§ **WHAT THE TASK ASKS**
Scan the entries that follow and copy out every line containing "agent".

§ **INPUT**

- - -

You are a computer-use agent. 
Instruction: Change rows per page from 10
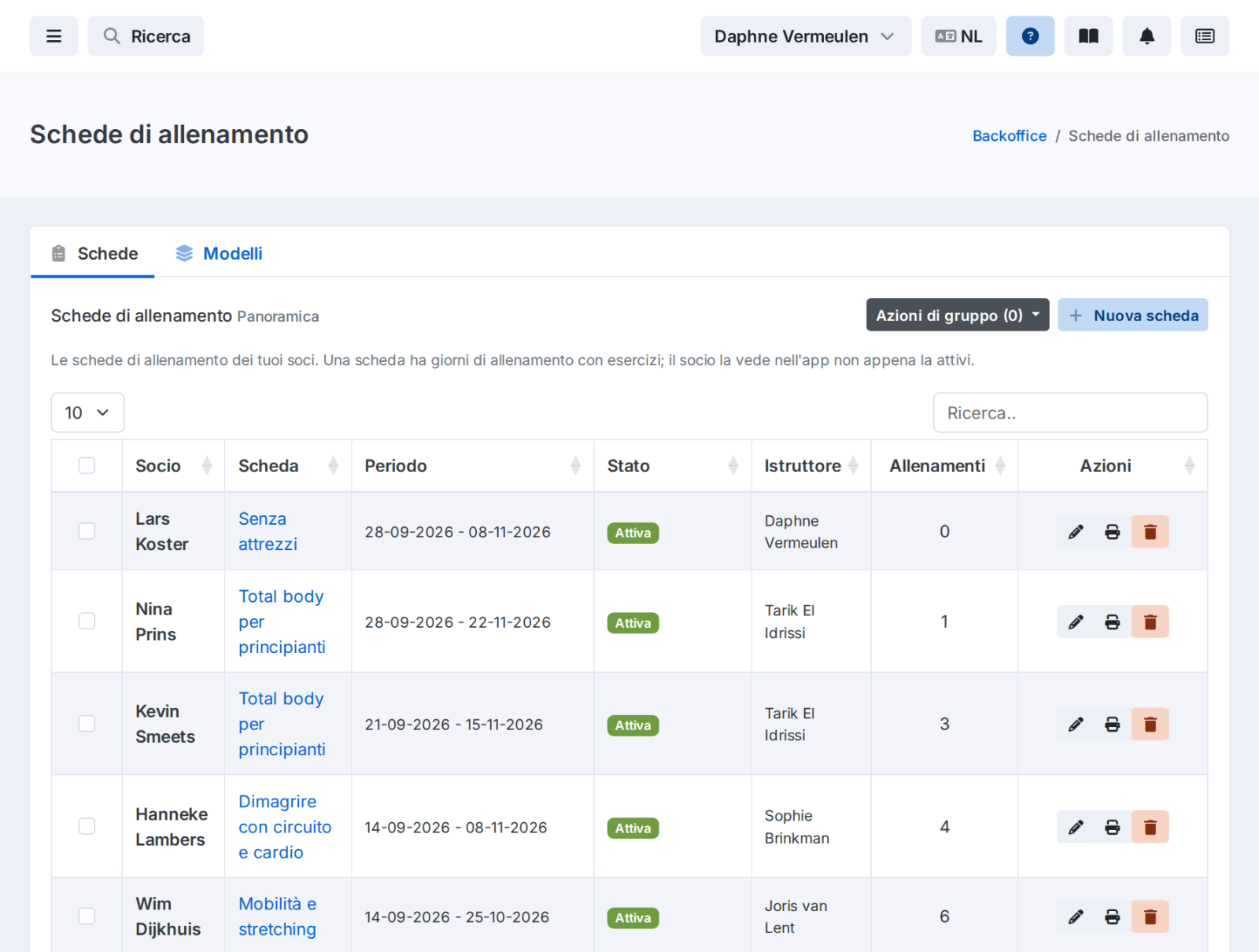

- - -

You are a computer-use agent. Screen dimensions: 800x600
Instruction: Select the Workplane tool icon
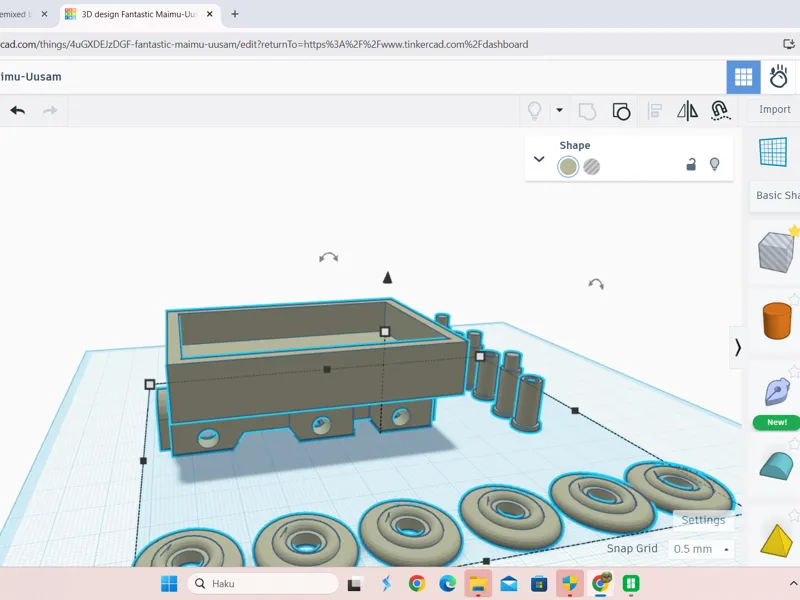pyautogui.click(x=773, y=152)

- - -

§ **EXERCISE RESPONSE**
You are a computer-use agent. 
You are a computer-use agent. Screen dimensions: 800x600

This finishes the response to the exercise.